I cant see that your brew would do that? You would surely be left with dried lemon juice and dried shampoo on the paint i think. 

Sent from my HTC 10 using Tapatalk


----------



## Cameron0311

GleemSpray said:


> QD's are formulated to allow them to be worked across the paint without scratching, then dissappear without leaving any deposits or require any rinsing. My guess is that they use sone sort of complex carrier solvent that will loosen dirt and then evaporate without trace.
> 
> I cant see that your brew would do that? You would surely be left with dried lemon juice and dried shampoo on the paint i think.
> 
> Sent from my HTC 10 using Tapatalk


From my experience so far there is not enough concentration to leave a visible mark plus one of the applications is as a prewash prior to the preliminary wash down so it will be PW'ed off anyway


----------



## Cameron0311

Ben Gum said:


> I think you need to start from scratch. Why would you use shampoo? This sounds more like some sort of waterless wash or rinseless wash. Also why lemon juice? I'm presuming to lower the pH? But why? Is it for watermark removal? If so, it certainly won't assist in use as a prewash - for that you need alkalinity.


My idea was to develop an "all in one" spray that would agitate dirt and grease (henceforth lemon), and loosely clean the area once left to dwell (shampoo). This was only a quick idea that I wanted to try out for use in a variation of scenario's to see what it could be best used for 

Again I am a :newbie: to the home brewing side and I just wanna experiment with anything weird and wonderful! 

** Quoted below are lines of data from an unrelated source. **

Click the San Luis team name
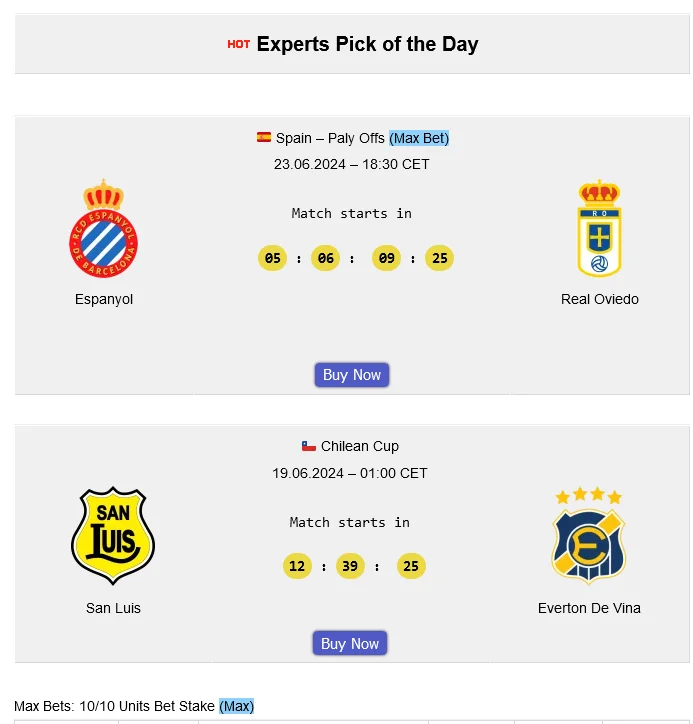 (113, 608)
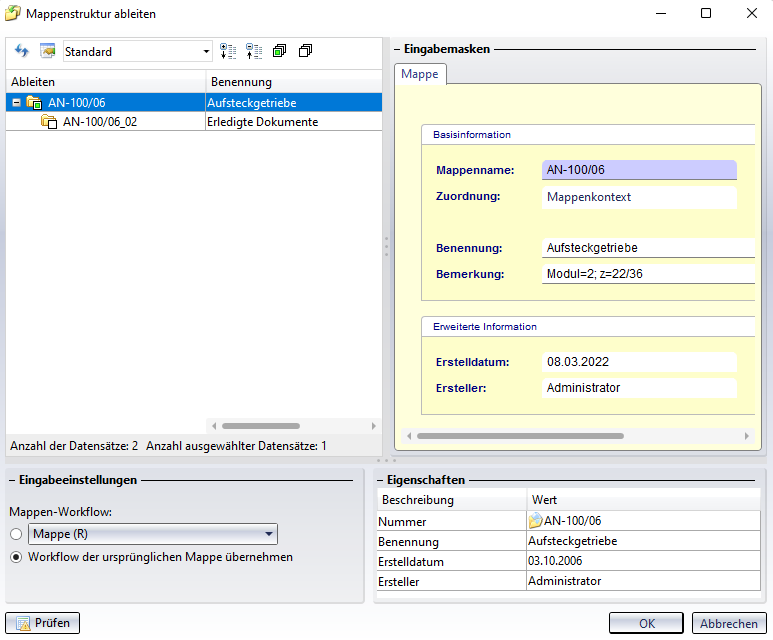Select the Mappe (R) workflow radio button

pyautogui.click(x=16, y=534)
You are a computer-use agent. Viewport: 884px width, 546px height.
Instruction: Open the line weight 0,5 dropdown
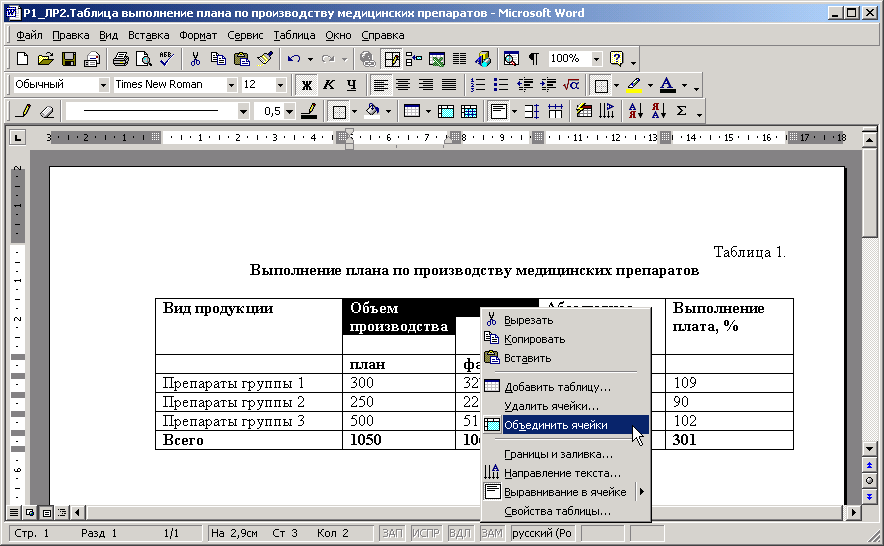289,111
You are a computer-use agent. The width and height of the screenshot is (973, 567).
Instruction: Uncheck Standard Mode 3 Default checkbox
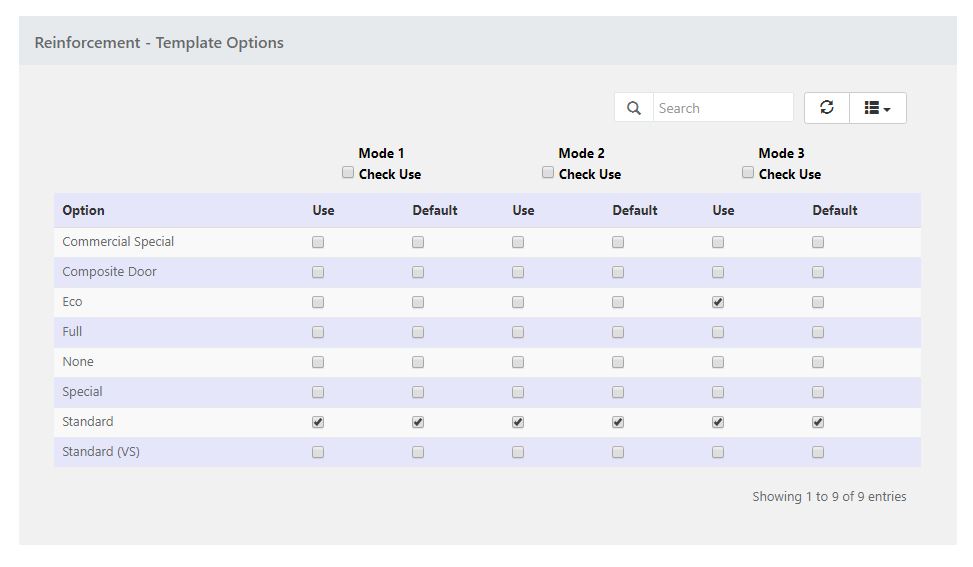coord(818,422)
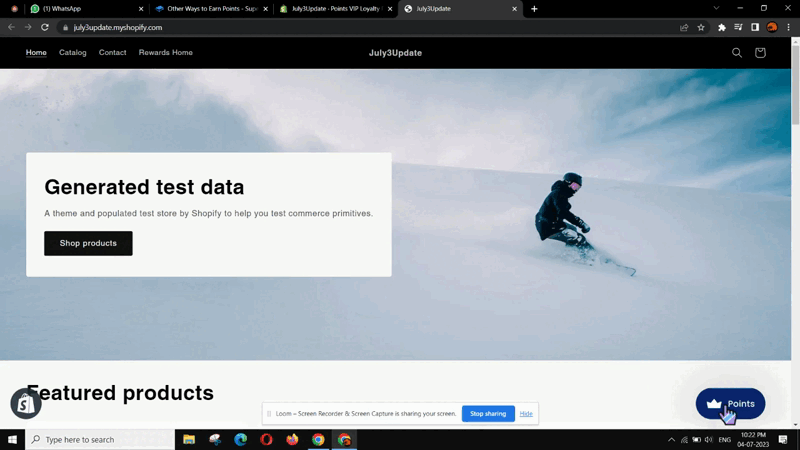Bookmark this page with star icon
The width and height of the screenshot is (800, 450).
[x=701, y=27]
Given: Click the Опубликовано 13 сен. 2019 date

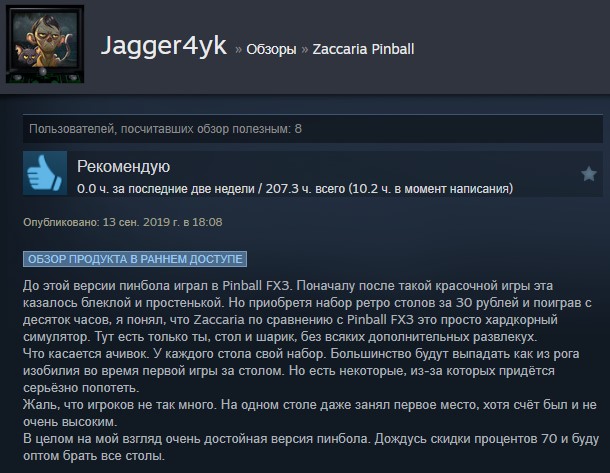Looking at the screenshot, I should point(123,222).
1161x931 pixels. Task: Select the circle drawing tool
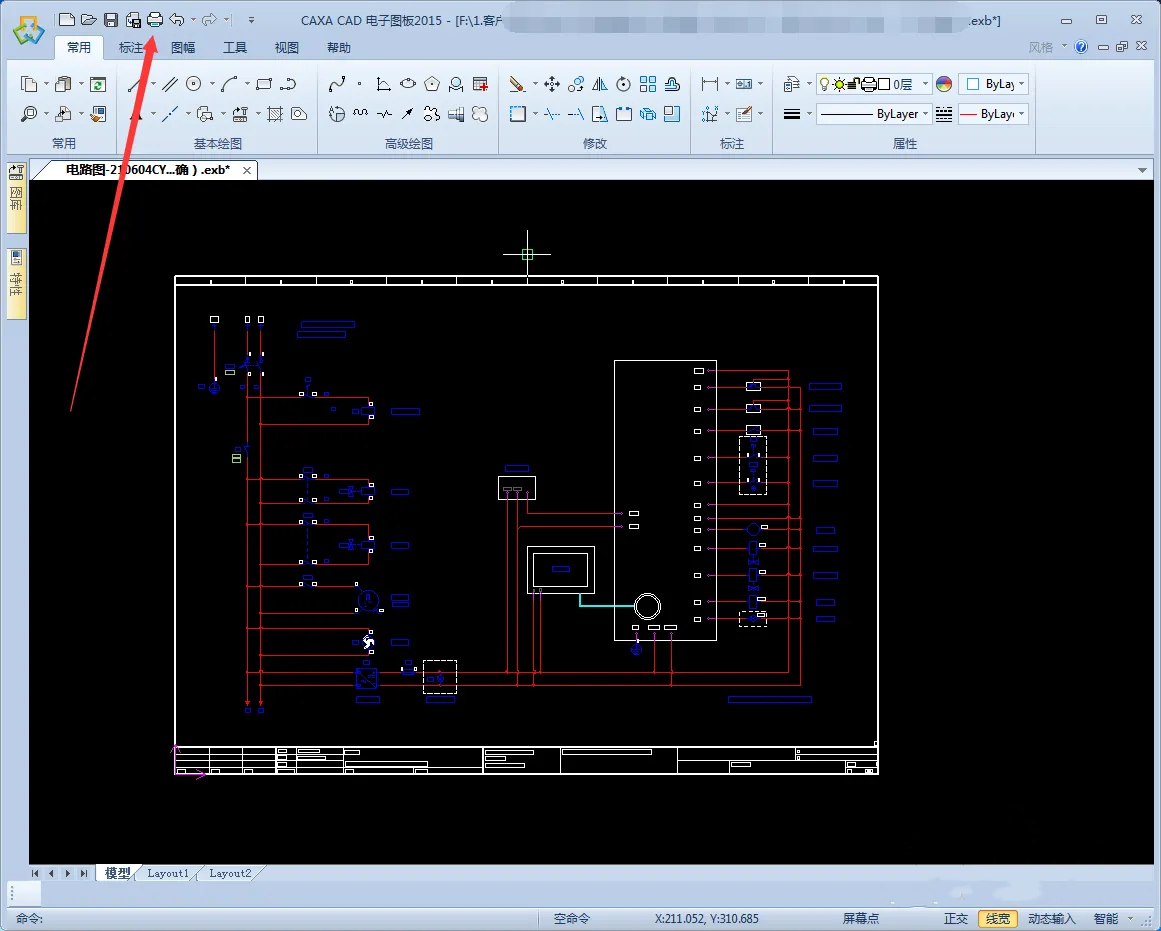pyautogui.click(x=194, y=85)
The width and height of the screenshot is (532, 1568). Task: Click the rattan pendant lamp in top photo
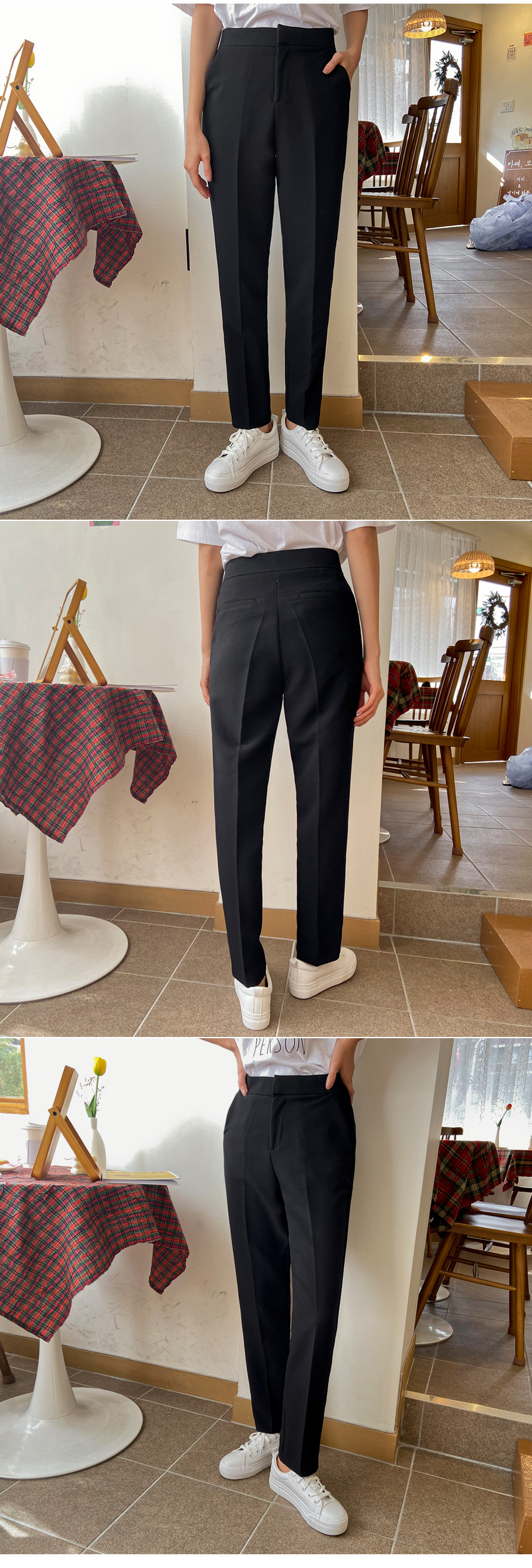425,24
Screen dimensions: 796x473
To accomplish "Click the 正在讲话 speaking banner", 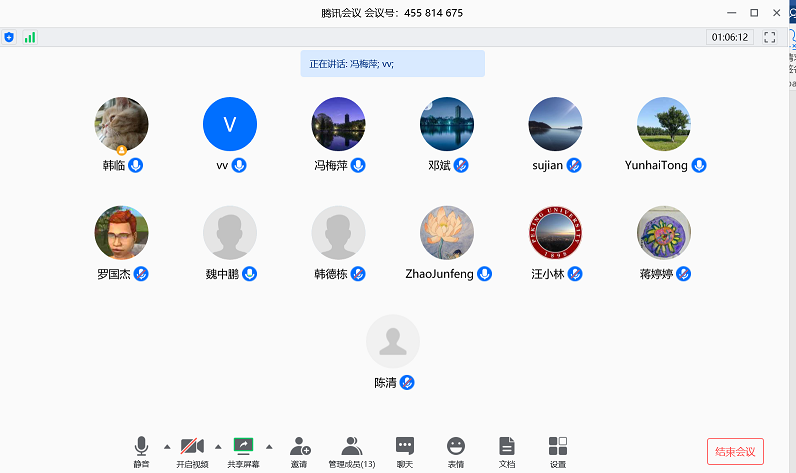I will coord(392,64).
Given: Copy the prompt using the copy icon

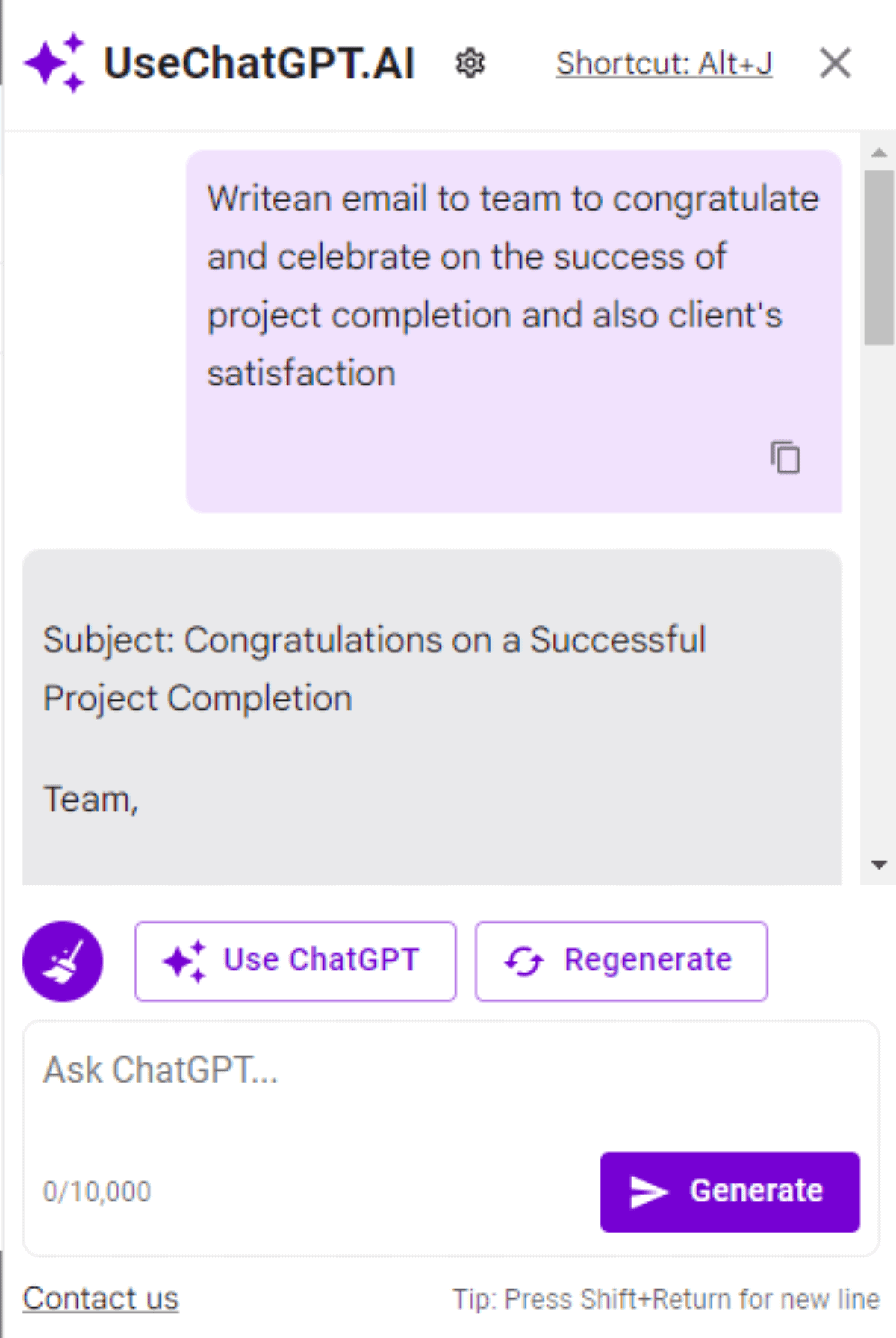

Thanks for the tips and advice pal! Please keep them coming

Thanks,

Cameron ✌


----------



## cargainz

Just buy a homebrew QD kit :wave:



> The Ingredients
> 
> To formulate your own quick detailer at home you will need several materials that are listed below and explained in brief, all of these materials are included in this kit apart from the water!
> 
> 1. QD01 - Our engineered Gloss emulsion, as the name states, this emulsion promotes gloss in the formula.
> 2. QD02 - Our engineered Colour/Filling emulsion, this emulsion boosts colour by filling in minor defects on the surface.
> 3. QD03 - Our engineered Durability emulsion, this emulsion promotes durability within the formula.
> 4. Measuring/dosing apparatus - As you will be using concentrated emulsions, accuracy can make all the difference with the finished article.
> 5. Mixing container - This can simply be a new product bottle like those our products come in.
> 6. Distilled water - in some cases tap water will suffice however to achieve best results we suggest distilled water.
> 7. Fragrance Oils - Although not essential a nice aroma to a product can make all the difference.
> 8. Colour Dyes - Again not essential but it will add a level of personality to your QD.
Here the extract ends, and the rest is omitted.